As you can see, True is just a symbol internally. Note that I was able to generate a HySymbol with just ', without using the HySymbol call. If your metadata file was written in Hy and made with quoted Hy forms in the first place, you wouldn't have to convert them. But there's no reason it has to be done at the last minute inside the backtick form. That could be done in advance by a helper function if that's what you'd prefer.


Followup

Can one call a function that processes its parameters and returns a quoted Hy form from a macro and how?

My original point was that a macro is the wrong tool for what you're trying to do. But to clarify, you can call a macro at runtime, by using macroexpand, as you already demonstrated. You can, of course, put the macroexpand call inside another function, but macroexpand must have a quoted form as its argument.
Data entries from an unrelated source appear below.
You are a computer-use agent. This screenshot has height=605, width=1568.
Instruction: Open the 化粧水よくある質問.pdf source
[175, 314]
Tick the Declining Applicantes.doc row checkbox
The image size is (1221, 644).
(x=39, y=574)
Also, the same question about dynamically generated dictionaries. Construction I have used looks horrible.

The dictionary part could be simplified to something more like

{~@(interleave (map HyString class-grouping) (repeat '1))}

While Python's dict is backed by a hash table, Hy's HyDict model is really just a list. This is because it doesn't represent the hash table itself, but the code that produces the dict. That's why you can splice into it just like a list.

However if possible, could you add an example of properly passing dynamically generated strings into the final quoted expression? As far as I understand, it can be done with adding one more assignment (that would add quotation), but is there a more elegant way?

Hy's models are considered part of the public API, they're just not used much outside of macros. It's fine to use them when you need to. Other Lisps don't make the same kind of distinction between code model objects and the data they produce. Hy does it this way for better Python interop. One could argue that the ~ syntax should do this conversion automatically for certain datatypes, but at present, it doesn't. [Update: On the current master branch, Hy's compiler will auto-wrap compatible values in a Hy model when it can, so you usually don't have to do this yourself anymore.]

HySymbol is appropriate for dynamically generating symbols from strings like you're trying to do. It's not the only way, but it's what you want in this case. The other way, gensym, is used more often in macros, but they can't be as pretty. You can call gensym with a string to give it a more meaningful name for debugging purposes, but it still has a numeric suffix to make it unique. You could, of course, assign HySymbol a shorter alias, or delegate that part to a helper function.

You can also convert it in advance, for example, the fragment

(def class-name (.format "{}_{}" (. meta-base __name__) ...

Could instead be

(def class-name (HySymbol (.format "{}_{}" (. meta-base __name__) ...

Then you don't have to do it twice.

(setv class-cand [class-name])
(setv class-def [`(defclass ~class-name ...

That probably makes the template easier to read.


Update

Hy master now mangles symbols to valid Python identifiers on compilation, so the hy2py tool and the astor disassembly should more reliably generate valid Python code, even if there are special characters in the symbols.